**Instructions to follow:** Word for word, please restate the line containing "The height and width of the screenshot is (328, 500)." and all the lines that follow it to the end of the data.

**Records for the task:**
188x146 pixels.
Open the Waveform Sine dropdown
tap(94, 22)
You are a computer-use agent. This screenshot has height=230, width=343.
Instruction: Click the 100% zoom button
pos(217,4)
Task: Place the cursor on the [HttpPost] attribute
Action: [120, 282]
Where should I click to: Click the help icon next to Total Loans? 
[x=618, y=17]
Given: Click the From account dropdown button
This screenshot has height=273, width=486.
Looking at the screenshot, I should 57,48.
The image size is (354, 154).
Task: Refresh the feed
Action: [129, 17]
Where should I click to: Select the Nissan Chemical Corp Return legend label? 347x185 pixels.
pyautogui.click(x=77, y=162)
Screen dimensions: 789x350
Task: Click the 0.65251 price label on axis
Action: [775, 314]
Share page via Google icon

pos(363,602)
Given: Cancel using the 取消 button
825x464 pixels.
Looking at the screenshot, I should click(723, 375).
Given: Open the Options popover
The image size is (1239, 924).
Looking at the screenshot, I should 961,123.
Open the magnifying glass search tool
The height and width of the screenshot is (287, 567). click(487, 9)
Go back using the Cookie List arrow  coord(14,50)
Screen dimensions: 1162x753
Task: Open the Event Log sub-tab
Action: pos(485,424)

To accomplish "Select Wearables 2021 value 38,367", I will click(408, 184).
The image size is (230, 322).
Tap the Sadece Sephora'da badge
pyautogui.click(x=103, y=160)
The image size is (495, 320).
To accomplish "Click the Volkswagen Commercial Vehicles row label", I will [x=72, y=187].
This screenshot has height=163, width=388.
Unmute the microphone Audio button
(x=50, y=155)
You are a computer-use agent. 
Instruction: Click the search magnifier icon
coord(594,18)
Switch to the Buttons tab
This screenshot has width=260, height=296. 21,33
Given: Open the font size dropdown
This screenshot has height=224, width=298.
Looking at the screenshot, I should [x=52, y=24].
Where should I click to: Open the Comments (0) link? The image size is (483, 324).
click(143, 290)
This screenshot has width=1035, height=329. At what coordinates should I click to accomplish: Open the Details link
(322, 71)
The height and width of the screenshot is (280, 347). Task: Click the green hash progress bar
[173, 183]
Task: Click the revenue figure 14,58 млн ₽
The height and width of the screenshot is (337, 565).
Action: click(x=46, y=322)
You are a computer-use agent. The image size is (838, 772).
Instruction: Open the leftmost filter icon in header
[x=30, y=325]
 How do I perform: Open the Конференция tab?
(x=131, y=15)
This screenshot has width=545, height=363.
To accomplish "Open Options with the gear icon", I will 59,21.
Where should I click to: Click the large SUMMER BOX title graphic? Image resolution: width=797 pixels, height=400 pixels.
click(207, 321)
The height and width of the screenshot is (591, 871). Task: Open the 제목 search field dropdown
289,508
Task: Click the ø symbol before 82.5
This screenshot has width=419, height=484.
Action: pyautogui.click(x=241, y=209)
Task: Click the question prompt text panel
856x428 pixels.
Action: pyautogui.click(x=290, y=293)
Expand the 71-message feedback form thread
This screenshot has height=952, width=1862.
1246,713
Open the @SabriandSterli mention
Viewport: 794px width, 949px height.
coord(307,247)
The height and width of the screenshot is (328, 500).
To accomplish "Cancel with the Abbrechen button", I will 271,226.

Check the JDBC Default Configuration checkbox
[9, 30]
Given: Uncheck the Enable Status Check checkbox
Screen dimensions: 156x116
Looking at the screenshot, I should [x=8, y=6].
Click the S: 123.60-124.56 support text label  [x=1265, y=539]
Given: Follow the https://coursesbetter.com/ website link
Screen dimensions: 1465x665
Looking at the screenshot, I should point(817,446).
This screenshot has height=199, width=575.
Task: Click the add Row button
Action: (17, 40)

**Expected answer:**
The height and width of the screenshot is (328, 500).
To accomplish "Cancel with the Abbrechen button", I will 271,226.

Check the JDBC Default Configuration checkbox
[9, 30]
Given: Uncheck the Enable Status Check checkbox
Screen dimensions: 156x116
Looking at the screenshot, I should [x=8, y=6].
Click the S: 123.60-124.56 support text label  [x=1265, y=539]
Given: Follow the https://coursesbetter.com/ website link
Screen dimensions: 1465x665
Looking at the screenshot, I should point(817,446).
This screenshot has height=199, width=575.
Task: Click the add Row button
Action: (17, 40)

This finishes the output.